I think there’s still room

I got up this morning and started hunting up WIPs, and do you know, it wasn’t even that hard? I forgot that I had a major culling of the herd at the beginning of the pandemic, when Charlotte had just died and we were locked down and I was possessed of a sudden urge to fling a great many of my things in the bin. (While a terrible time overall, it was a great time for de-cluttering and streamlining. Not many objects or projects seemed particularly important at the time. I have no regrets.)  I looked in my cupboards and baskets and bins and I know there are probably a few more lurking in the stash room, but the semi-annual tossing of the stash is next month, and I’ll worry about stragglers then.  I found plenty for now. Here’s what I’ve got on the needles.  (Please note, I have not listed Ken’s sweater because I am legit working on that and you just saw it – it has two new sleeves now and other than being a little wider they are the same. I’ve also not included the purplish striped sock that’s currently my purse sock. I’ll finish it soon. It’s a purse sock.) This is everything else.
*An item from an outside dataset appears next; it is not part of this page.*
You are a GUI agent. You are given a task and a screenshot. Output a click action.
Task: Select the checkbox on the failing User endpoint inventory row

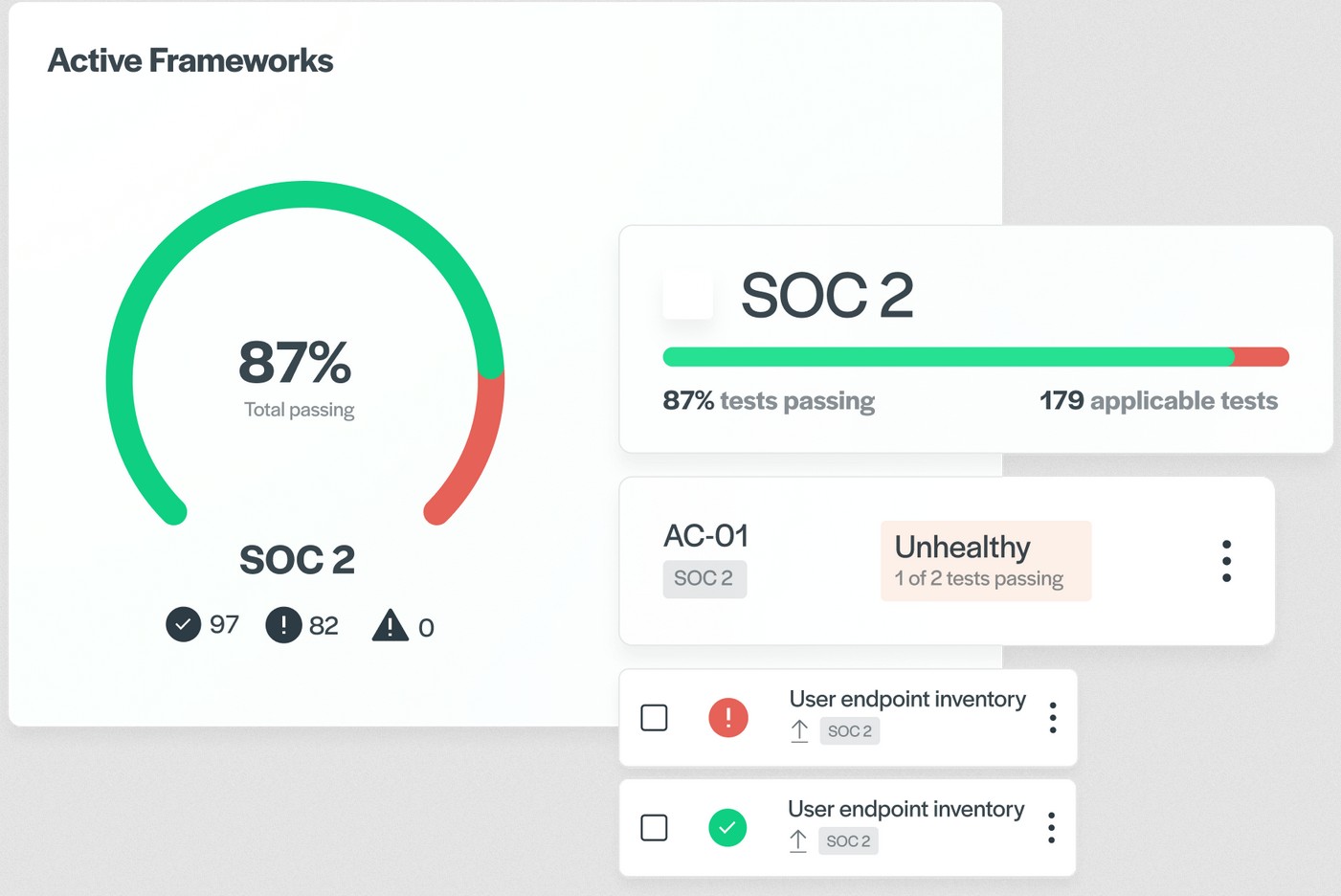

Project: Northern Sky socks.  Reason it stalled: I have no idea, these are totally fabulous and I love them.  They deserve better.   General sense of its destiny: I’m putting them at the top of the queue – they can go into rotation with Ken’s sweater and the purse sock. I honestly can’t imagine what skein waggled its little label at me to make me put these down.

Project: Sea Tangles, knit in Habu stainless wire.  Reason it stalled: Oh, so many.  I love the idea of this project and the way it fits into the “post-apocalyptic matrix my-clothes-are-all-rags but I look fabulous anyway” look I aspire to, but a few things went wrong on my way to greatness. First, this is not a lot of fun to knit. The wire has no give and it’s really tiny and you have to pay attention all the time. Also I think my gauge isn’t right (although how ever could you tell)  and I suspect that while it’s not exactly a fitted garment,  it’s going to be shorter than I like.  I’ve got the back knit, and I’m a few inches into the front and have a had a lingering feeling that I should go up a needles size and make it longer for YEARS. General sense of its destiny: Screw it. I’m going to rip it and start again. I still love it.
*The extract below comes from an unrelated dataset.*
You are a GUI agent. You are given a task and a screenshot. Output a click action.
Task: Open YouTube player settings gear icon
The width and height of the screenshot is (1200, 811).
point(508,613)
Project: Tulips MittensReason it stalled:  I have no idea except maybe it got warm and mittens seemed stupid?  General sense of its destiny: Considering how far along I am I’ll just keep going. They’re pretty, aren’t they?

Project: Some rando pair of mittens.   Reason it stalled:  This is just embarrassing. Do you see that I am 10 rounds of a thumb away from finishing these? What sort of a person gives up then? While I cannot possibly explain why I stopped right then and didn’t finish, I suspect that the fact that there are only three needles present may have played a role. General sense of its destiny? Yeah, I’ve got to find that needle. Winter is coming. I’ll finish them today.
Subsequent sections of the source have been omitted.